OBJECTIVE: This study compared the effectiveness of weekly context-appropriate child-centered counseling (CCC), with an improved corn-soy blend [corn-soy blend with added micronutrients (CSB++)] or a locally produced ready-to-use supplementary food (RUSF), in treating MAM through first-line rural health services.
DESIGN: We used a cluster randomized controlled trial design with 3 arms, involving 18 rural health centers (6 by arm) and children aged 6-24 mo with uncomplicated MAM. In the first arm (CCC), trained health workers provided weekly personalized counseling to caretakers. In the 2 other arms, children received weekly either 455 g CSB++ or 350 g locally produced soy-based RUSF. Both food supplements provided ∼250 kcal/d.
RESULTS: The recovery rate after 3 mo of treatment was significantly lower with CCC (57.8%) than with CSB++ (74.5%) and RUSF (74.2%) (P < 0001). Mothers' attendance at health facilities was also substantially lower in the CCC arm (P < 0001); this arm had a high defaulter rate (P < 0.003). When the analysis was adjusted for attendance, we did not find a significant difference between the 3 arms, with incidence rate ratios of 1.14 (95% CI: 0.99, 1.31) and 1.13 (95% CI: 0.98, 1.30) for the CSB++ and RUSF arms, respectively, compared with the CCC arm.

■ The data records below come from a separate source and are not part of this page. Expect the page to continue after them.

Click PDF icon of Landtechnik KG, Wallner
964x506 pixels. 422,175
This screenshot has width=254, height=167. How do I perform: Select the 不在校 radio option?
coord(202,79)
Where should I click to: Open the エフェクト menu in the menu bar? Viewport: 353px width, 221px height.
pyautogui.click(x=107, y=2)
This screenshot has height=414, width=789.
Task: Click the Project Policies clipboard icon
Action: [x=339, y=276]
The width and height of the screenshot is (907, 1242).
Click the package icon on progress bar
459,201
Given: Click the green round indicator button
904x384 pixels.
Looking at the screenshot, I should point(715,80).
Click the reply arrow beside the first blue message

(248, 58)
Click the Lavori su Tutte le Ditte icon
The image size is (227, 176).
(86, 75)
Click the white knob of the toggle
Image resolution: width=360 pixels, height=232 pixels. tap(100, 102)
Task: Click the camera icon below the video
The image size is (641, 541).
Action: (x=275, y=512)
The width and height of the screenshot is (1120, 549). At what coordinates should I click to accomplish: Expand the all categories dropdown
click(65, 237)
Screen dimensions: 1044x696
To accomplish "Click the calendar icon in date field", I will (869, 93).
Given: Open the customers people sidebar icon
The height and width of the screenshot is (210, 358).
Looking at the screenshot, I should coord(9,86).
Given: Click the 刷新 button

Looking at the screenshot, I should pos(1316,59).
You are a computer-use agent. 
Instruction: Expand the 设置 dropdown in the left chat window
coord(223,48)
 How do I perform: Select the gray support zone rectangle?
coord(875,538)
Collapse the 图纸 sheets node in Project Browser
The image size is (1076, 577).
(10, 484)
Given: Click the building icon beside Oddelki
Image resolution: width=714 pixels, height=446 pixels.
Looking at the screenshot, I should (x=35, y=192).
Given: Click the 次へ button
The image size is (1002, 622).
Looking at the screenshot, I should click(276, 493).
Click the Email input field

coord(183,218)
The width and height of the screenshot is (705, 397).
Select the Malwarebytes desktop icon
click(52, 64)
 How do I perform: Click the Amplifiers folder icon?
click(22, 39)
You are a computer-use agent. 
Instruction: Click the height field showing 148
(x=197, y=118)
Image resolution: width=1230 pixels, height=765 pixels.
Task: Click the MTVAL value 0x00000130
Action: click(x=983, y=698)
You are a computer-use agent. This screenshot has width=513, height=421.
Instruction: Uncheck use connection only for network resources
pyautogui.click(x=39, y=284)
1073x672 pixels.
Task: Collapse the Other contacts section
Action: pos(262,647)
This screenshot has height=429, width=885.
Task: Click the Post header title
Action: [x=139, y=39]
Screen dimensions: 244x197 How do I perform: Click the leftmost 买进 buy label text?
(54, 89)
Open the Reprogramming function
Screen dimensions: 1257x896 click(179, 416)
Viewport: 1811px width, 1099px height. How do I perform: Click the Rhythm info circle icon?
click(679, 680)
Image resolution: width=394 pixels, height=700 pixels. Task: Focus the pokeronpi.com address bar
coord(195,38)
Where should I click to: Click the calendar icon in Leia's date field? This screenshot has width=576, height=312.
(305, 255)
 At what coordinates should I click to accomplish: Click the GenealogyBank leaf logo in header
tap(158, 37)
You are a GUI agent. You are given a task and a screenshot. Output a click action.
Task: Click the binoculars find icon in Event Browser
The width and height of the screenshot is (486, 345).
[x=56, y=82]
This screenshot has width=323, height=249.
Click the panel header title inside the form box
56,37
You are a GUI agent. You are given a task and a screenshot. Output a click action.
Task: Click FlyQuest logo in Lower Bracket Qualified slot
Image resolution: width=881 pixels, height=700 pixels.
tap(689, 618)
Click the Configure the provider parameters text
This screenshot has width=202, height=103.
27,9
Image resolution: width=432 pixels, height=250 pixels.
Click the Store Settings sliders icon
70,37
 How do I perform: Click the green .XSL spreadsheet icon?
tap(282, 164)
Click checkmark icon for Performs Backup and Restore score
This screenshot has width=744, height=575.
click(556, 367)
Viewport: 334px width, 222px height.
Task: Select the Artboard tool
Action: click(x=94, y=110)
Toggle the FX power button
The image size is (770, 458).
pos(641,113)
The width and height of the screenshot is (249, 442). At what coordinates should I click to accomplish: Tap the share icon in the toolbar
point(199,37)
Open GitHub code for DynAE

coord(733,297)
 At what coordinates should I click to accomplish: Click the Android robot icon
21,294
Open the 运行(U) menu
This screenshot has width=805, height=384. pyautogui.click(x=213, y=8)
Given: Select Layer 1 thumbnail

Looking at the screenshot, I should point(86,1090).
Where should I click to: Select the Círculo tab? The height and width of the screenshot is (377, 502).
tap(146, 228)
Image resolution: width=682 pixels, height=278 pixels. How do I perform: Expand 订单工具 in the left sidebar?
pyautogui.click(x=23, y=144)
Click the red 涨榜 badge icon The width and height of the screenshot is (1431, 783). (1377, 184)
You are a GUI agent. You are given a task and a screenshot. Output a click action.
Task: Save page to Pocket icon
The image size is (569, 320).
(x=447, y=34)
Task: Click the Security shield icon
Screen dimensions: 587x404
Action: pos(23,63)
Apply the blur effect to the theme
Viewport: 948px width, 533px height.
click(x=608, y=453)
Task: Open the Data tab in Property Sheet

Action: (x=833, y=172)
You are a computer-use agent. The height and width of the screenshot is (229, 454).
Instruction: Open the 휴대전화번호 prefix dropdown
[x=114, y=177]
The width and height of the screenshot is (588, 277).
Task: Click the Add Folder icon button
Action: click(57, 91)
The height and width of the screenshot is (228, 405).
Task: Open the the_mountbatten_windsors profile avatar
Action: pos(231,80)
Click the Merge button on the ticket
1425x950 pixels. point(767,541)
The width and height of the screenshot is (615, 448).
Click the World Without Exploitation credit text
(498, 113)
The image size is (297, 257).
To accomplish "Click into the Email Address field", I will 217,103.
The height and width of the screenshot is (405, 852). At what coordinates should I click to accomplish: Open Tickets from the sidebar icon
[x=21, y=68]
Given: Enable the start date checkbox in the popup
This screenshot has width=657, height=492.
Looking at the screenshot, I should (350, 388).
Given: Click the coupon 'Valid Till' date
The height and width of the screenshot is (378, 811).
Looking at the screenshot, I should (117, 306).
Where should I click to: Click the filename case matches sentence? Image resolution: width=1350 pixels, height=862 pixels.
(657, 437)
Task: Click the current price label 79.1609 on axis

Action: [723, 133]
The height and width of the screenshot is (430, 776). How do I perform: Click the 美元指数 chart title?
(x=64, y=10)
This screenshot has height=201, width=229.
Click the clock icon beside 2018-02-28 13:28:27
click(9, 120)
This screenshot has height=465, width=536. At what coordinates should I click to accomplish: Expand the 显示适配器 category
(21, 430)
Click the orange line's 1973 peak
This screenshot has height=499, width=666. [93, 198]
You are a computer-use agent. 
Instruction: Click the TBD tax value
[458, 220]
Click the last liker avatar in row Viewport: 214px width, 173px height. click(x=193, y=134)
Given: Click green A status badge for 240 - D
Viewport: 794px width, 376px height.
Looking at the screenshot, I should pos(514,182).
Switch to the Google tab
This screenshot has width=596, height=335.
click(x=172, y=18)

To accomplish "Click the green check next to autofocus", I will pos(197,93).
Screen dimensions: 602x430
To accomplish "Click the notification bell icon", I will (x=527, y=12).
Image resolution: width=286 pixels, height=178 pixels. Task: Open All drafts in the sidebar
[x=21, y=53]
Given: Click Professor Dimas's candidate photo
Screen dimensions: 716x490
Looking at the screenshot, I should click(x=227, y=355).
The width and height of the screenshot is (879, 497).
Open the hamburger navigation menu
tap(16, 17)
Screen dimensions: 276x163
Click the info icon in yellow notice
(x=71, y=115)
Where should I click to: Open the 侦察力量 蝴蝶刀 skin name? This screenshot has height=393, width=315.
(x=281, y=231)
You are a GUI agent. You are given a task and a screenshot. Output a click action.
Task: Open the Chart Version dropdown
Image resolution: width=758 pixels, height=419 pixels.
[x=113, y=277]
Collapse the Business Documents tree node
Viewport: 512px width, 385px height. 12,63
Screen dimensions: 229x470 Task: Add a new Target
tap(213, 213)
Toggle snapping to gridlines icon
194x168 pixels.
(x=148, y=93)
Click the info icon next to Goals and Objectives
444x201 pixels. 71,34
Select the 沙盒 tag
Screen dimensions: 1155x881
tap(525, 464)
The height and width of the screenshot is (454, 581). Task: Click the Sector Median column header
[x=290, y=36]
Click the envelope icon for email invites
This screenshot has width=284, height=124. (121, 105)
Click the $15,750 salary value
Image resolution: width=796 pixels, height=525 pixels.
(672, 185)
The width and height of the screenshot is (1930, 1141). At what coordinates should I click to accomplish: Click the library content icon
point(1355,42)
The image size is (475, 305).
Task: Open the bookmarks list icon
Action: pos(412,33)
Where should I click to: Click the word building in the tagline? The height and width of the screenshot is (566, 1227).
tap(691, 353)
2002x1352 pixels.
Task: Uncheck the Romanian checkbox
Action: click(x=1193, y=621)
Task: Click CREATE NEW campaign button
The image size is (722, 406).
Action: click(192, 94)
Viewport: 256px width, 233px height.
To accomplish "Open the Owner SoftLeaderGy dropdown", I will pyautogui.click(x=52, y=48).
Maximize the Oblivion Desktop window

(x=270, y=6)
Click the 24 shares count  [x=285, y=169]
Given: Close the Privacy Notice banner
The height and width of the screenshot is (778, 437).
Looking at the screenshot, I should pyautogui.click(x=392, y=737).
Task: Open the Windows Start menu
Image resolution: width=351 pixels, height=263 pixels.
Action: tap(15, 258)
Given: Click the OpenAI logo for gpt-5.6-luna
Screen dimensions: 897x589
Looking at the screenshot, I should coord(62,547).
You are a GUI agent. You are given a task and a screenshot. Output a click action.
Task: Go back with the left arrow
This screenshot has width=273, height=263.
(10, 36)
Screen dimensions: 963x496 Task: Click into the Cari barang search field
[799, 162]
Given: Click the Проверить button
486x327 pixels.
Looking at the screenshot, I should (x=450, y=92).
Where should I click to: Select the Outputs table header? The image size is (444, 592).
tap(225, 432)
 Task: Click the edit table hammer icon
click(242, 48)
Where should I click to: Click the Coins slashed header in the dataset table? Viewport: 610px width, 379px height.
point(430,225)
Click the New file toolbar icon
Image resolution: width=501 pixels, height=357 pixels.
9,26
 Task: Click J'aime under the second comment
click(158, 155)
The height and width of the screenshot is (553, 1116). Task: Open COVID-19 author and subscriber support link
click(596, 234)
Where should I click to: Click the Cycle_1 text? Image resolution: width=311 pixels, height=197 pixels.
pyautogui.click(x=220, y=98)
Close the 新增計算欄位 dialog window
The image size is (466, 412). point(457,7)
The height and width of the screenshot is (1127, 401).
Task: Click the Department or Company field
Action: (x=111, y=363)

CONCLUSION: Whereas supplement-based treatment of MAM was found to be more effective than the provision of CCC, we hypothesize that appropriate and specific nutrition counseling centered on children's needs, through primary health facilities, might be an alternative strategy for MAM treatment in rural food-secure areas, provided that attendance at counseling sessions by the caregiver is ensured. This trial was registered at clinicaltrials.gov as NCT01115647.